In terms of total open interest, Deribit consistently maintains an options scale in the tens of billions, accounting for over 90% of the overall market, and what Coinbase is eyeing is the financial benefits (hundreds of billions in options trading volume) and growth potential brought by a large number of options positions. Coinbase also stated that Deribit has a "stable profit record," with its adjusted EBITDA (earnings before interest, taxes, depreciation, and amortization) consistently showing positive growth trends, and it expects to further enhance profitability after the merger.

This acquisition deal includes $700 million in cash and 11 million shares of Coinbase common stock. Based on Deribit's estimated trading volume for 2024, its annual fee income is approximately $420 million (at a 0.035% fee rate), with the acquisition's price-to-sales ratio significantly lower than its peers (such as Robinhood's 15 times). Analysts expect that after integrating Deribit, Coinbase's average daily trading volume in derivatives will grow by 40%, diversifying trading revenue, with derivatives revenue potentially increasing to over 30% by 2026. From a long-term perspective, this deal offers substantial value for money.

In previous strategic acquisitions by Coinbase, it included Xapo (a wallet service provider, now Coinbase Custody), Tagomi (a brokerage, now Coinbase Prime), FairX (a compliant derivatives platform, transformed into Coinbase Derivatives), and One River Digital (now Coinbase asset management services). This acquisition also reflects that under the contraction of the spot market, the vast futures market can provide new growth points for Coinbase.

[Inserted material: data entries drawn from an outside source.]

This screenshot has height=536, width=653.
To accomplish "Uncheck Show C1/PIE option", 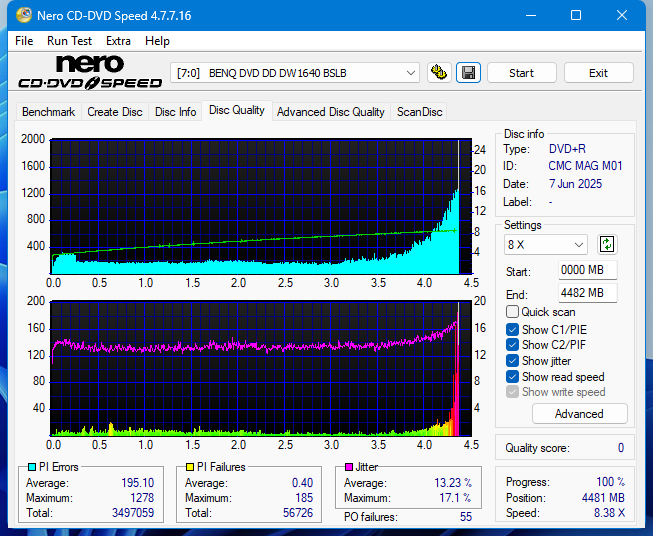I will pos(513,329).
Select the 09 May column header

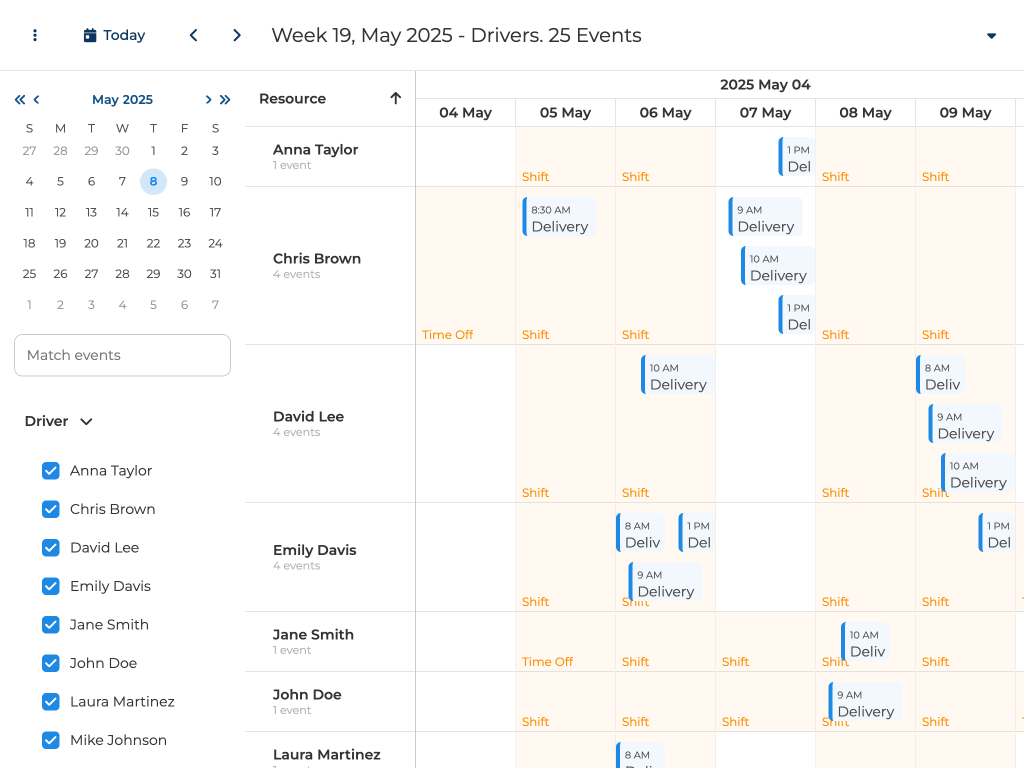965,113
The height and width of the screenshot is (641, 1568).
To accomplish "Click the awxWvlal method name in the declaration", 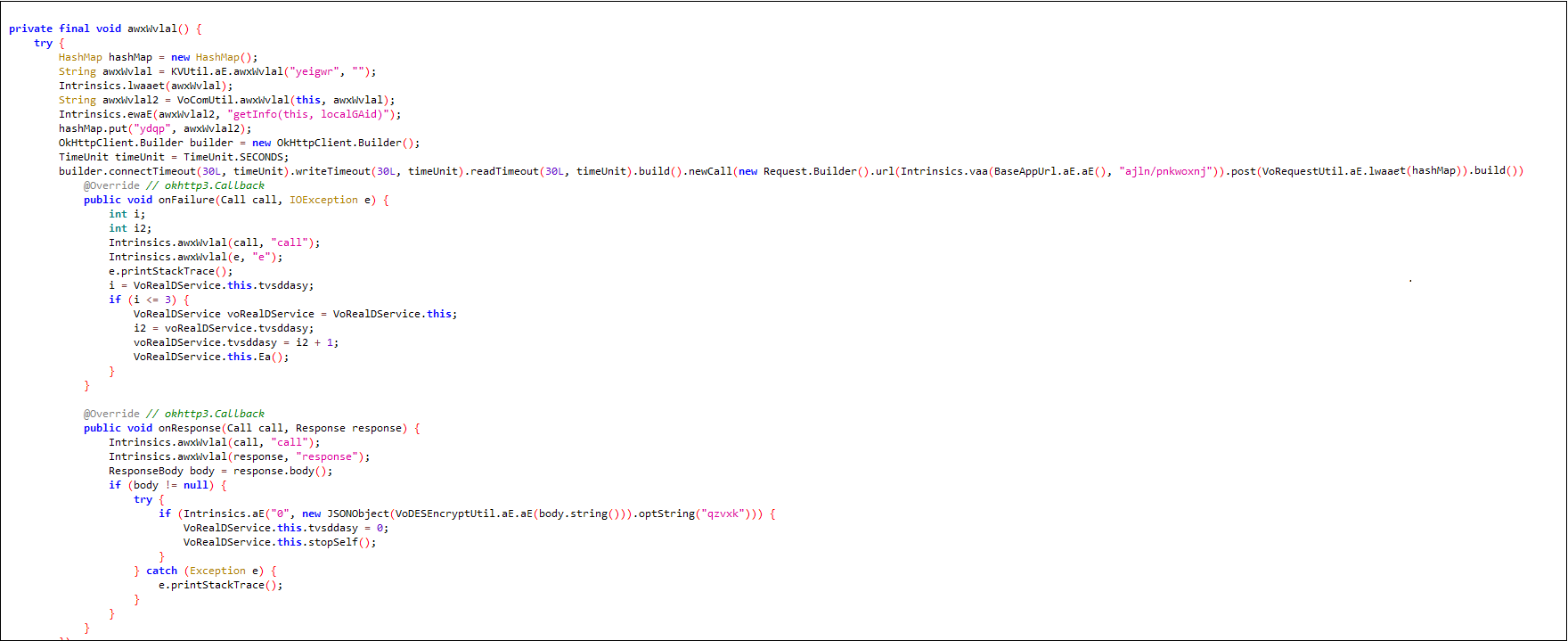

Additionally, Deribit's long-term reliance on options business has led competitors to attract users by offering high leverage, low fees, and diversified derivatives (such as structured products and leveraged tokens). Through Coinbase's acquisition and integration, its global user base (especially institutional clients through Coinbase Prime) can complement Deribit's professional derivatives capabilities.

Amid the temptation of such business scale growth, Coinbase has recently been aggressively "spending" on the user side. In the past two weeks, there has been a frenzy in the community about Coinbase offering $200 USDC to new derivatives customers, attracting a large number of users to the exchange. Due to the requirement for specific regional participation, this even led to a rush for address verification.

According to Bernstein analysts, as the industry moves towards a "one-stop" multi-asset platform, cryptocurrency exchanges and brokers are making "big moves" in mergers and acquisitions, and Coinbase is continuously expanding the business boundaries of compliant exchanges. With the entry of derivatives from compliant exchanges like Kraken and Coinbase, we can expect the cryptocurrency business lines in the European and U.S. markets to gradually improve, and the competition among various players is just beginning.